* **TASK GOAL**
In the records that follow, find each line with "folder" and pull it out.

* **PROVIDED MATERIAL**
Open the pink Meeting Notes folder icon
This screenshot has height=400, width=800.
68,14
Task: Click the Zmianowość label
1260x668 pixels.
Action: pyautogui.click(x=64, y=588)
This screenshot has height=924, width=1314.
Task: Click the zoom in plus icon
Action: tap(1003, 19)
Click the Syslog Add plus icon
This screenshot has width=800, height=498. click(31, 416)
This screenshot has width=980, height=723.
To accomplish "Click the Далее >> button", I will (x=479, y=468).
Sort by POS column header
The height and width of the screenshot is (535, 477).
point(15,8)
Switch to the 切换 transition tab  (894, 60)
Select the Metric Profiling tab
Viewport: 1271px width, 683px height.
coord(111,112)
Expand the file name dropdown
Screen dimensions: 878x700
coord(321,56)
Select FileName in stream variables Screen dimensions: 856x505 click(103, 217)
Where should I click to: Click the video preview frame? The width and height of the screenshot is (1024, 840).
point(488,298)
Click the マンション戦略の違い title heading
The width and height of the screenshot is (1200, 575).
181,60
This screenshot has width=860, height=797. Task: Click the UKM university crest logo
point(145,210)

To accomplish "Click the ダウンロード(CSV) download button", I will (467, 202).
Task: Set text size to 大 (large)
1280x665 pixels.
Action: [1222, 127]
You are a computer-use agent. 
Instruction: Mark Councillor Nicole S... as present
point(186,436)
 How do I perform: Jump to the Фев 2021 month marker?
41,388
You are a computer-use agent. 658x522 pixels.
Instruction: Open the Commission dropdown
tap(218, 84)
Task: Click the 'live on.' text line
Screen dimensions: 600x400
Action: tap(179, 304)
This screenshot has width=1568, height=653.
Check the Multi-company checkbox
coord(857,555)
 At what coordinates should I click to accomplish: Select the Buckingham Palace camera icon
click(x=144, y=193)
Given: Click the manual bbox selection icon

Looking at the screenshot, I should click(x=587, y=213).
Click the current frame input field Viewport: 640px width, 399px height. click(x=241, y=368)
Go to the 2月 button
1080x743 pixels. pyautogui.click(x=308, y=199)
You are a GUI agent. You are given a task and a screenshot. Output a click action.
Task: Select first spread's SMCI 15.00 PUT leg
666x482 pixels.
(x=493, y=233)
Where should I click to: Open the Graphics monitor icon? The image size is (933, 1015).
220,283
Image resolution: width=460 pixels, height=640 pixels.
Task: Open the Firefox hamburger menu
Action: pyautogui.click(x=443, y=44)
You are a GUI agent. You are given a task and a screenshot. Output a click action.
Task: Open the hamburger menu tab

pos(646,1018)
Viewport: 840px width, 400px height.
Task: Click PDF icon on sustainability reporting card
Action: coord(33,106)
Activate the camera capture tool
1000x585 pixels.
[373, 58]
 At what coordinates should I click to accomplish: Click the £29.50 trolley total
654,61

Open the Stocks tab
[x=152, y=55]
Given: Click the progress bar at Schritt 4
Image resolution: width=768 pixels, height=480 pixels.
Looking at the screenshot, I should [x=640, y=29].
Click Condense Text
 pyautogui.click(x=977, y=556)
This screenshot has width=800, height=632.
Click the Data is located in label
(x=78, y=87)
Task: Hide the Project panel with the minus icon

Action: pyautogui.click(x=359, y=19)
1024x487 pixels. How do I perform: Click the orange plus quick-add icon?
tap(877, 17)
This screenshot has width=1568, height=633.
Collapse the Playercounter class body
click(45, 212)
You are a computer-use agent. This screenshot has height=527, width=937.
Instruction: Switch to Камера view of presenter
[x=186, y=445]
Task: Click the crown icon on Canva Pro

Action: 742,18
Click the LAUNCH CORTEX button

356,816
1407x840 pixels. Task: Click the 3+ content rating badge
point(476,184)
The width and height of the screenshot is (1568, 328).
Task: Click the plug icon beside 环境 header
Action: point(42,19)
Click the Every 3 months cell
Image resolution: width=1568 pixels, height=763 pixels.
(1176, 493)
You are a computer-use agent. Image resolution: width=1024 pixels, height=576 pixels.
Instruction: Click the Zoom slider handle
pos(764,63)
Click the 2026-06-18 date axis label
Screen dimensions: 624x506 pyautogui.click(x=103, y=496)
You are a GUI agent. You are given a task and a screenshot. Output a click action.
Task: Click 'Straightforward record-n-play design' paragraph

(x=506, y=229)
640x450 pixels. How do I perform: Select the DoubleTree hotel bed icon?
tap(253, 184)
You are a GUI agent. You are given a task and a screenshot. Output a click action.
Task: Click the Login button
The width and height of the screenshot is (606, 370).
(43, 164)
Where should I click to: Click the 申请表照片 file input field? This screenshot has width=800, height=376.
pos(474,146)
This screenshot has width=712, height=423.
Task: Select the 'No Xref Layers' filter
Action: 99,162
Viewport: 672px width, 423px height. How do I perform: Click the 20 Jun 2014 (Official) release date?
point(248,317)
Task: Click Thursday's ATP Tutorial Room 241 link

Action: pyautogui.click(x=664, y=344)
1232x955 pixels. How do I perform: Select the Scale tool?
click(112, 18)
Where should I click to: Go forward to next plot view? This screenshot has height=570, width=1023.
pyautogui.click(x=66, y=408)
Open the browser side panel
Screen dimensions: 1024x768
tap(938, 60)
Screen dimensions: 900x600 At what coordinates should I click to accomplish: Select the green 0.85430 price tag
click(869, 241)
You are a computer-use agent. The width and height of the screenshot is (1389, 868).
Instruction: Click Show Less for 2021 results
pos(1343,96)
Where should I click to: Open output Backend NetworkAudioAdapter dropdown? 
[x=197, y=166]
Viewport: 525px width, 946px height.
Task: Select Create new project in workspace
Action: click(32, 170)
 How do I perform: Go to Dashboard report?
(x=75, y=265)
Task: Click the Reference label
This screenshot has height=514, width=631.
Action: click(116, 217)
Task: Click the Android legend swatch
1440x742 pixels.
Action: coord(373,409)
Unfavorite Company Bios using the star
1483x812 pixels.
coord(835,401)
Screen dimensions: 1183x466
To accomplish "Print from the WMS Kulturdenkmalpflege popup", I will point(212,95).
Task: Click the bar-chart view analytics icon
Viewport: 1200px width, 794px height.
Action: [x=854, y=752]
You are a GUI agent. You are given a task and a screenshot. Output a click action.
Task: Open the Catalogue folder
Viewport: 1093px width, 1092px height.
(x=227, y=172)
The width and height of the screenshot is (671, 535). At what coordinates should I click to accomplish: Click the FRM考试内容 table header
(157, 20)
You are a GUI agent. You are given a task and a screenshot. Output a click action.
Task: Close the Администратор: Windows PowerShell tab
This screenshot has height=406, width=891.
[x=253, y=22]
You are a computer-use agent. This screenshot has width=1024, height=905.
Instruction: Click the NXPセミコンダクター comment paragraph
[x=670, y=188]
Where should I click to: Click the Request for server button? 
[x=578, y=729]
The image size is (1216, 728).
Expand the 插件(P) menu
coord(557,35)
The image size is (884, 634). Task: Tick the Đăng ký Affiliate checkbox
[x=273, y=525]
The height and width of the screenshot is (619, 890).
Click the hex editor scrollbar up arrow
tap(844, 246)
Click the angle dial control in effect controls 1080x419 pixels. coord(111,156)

* **REPLY**
Open the pink Meeting Notes folder icon
Task: Open the Catalogue folder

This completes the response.